Association between XRCC-1 Arg194Trp polymorphism with lung cancer in Iraqi patients

Abstract

Abstract Background: Preface, DNA repair is the most efficient protective approach against DNA damage. Because the integrity of the genome is vital and crucial, the process of repairing DNA induced by carcinogens is critical. The ability to repair DNA damage may be impacted by specific genetic variants in DNA-repair genes, which may also be a risk factor for the development of cancer. The X-ray repair cross complementing-1 (XRCC-1) gene product has been linked to base-excision and single-strand repair mechanisms. Objective: The goal of this study was to examine the relation of the XRCC-1 gene with lung cancer patients. Materials and Methods: polymarease chain reaction- restriction fragment length polymorphism (PCR-RFLP) analysis was used to compare 40 lung cancer patients along with 40 sample controls.
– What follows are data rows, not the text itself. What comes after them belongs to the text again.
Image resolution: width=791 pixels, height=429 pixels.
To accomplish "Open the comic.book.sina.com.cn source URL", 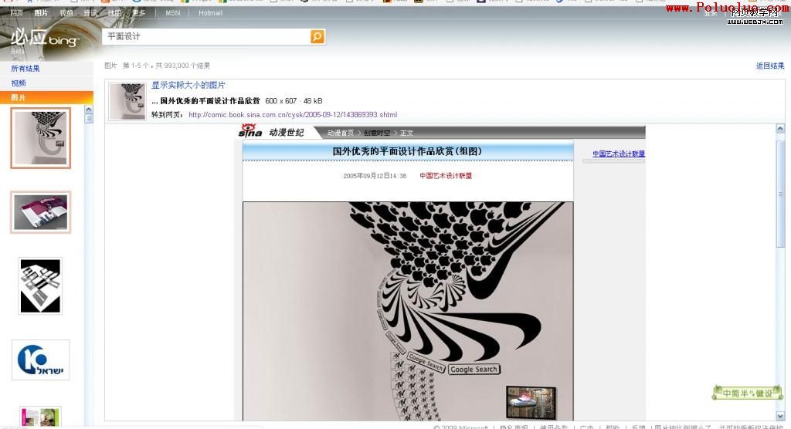I will pyautogui.click(x=292, y=115).
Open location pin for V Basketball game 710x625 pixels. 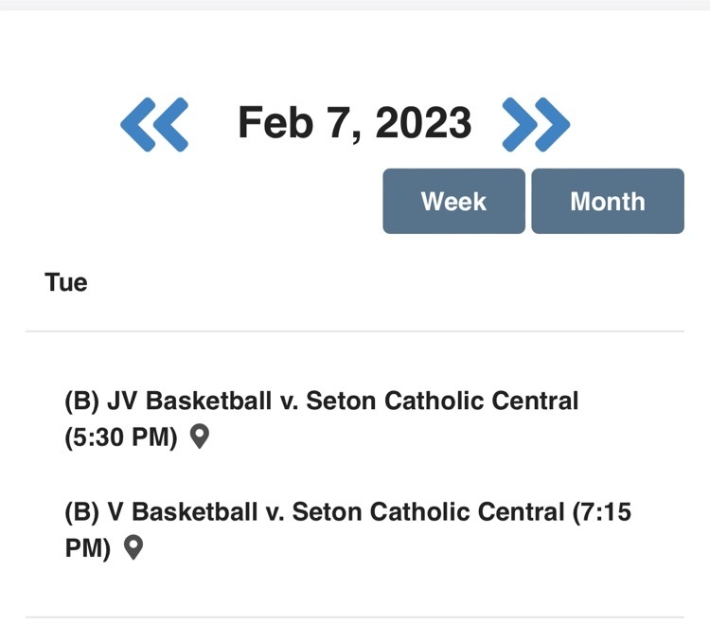(133, 547)
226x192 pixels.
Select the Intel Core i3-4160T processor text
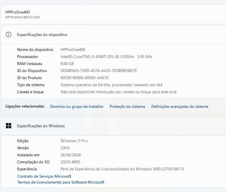click(x=106, y=57)
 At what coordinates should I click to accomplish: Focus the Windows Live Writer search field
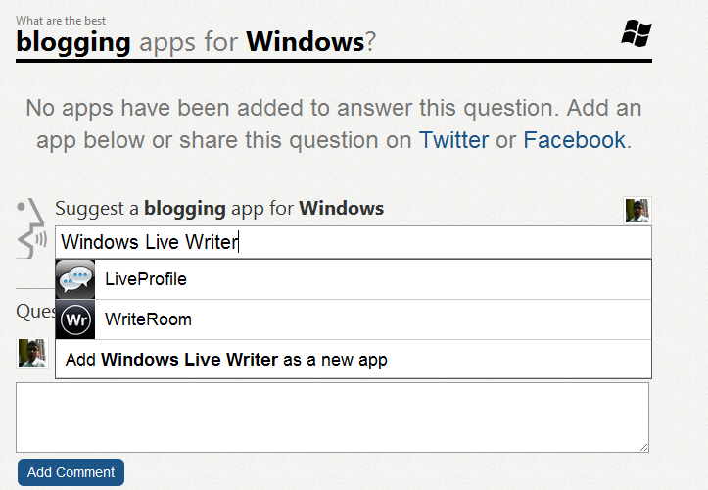point(354,242)
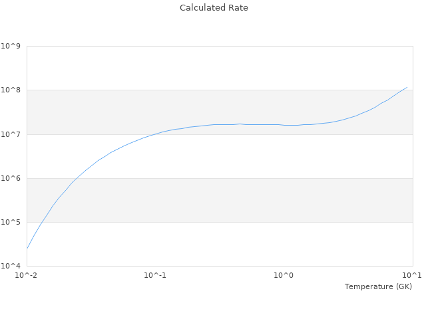The image size is (426, 319).
Task: Click the blue curve's leftmost starting point
Action: coord(27,248)
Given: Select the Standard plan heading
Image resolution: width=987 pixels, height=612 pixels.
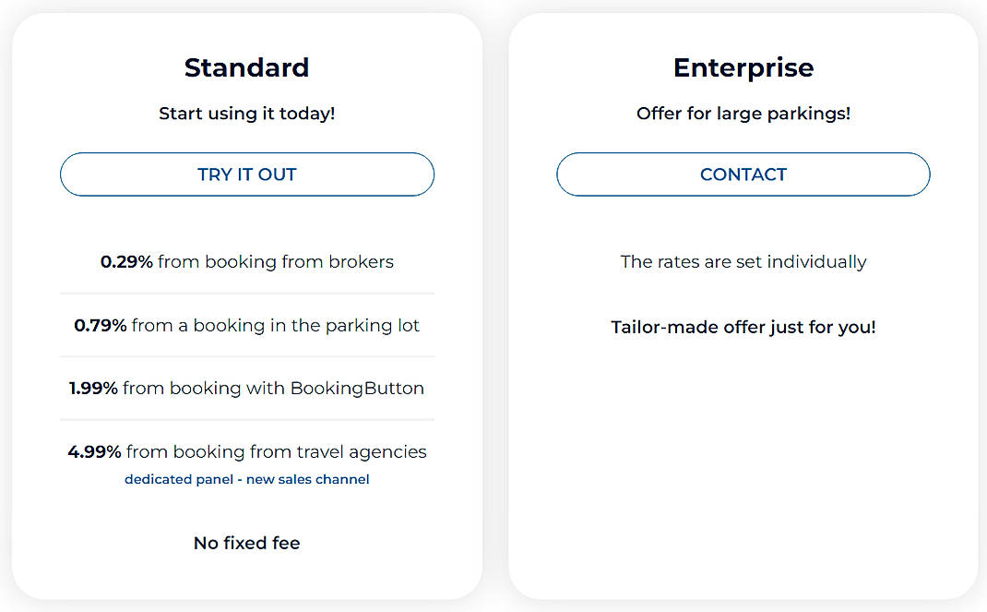Looking at the screenshot, I should coord(246,67).
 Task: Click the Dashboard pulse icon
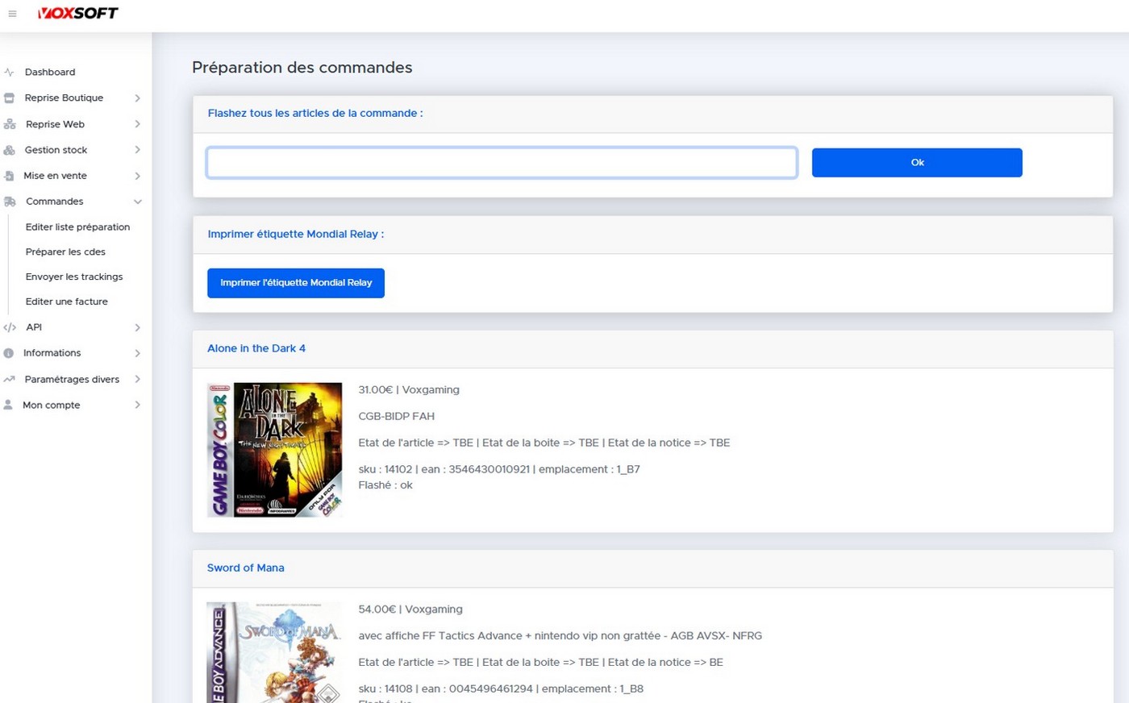pyautogui.click(x=9, y=72)
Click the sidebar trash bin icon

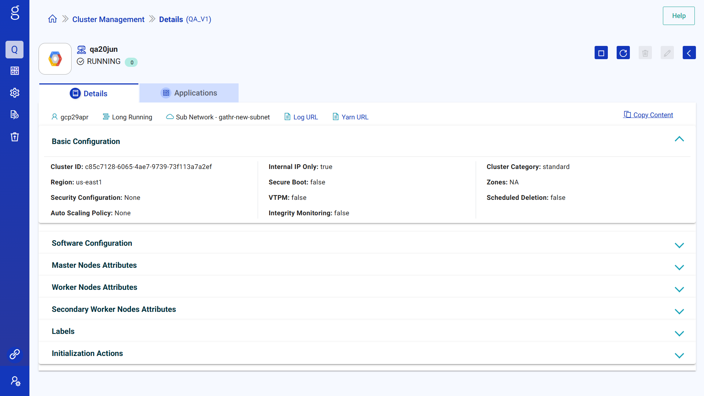(x=15, y=137)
Samples were collected at Al-Amal National Hospital for cancer management, ages ranging from 40 to 70 years. Statistics were carried out by using the SPSS Software program Version 20.0. Results: The results show that the XRCC-1 (Arg194Trp) gene carried seven exons, which were shown to have different frequencies in patients and controls based on three genotypes (Arg/Trp, Arg/Arg, and Trp/Trp). Hardy–Weinberg equilibrium with chi-square for the patient (7.949) and control group (8.236). Also, the Arg/Trp genotype was present at a significantly high frequency in patients (77.5%), and the odds ratio was (14.94, confidence interval [CI] = 4.99–44.76 to CI = 0.642), whereas the Trp/Trp genotype frequency increased in the control group (72.5%). And the odds ratio for this relationship was (0.3, P = 0.001, and CI = 0.01–0.11). Conclusion: This study’s findings also suggest that the Arg/Trp genotype may be linked to lung cancer in this particular group.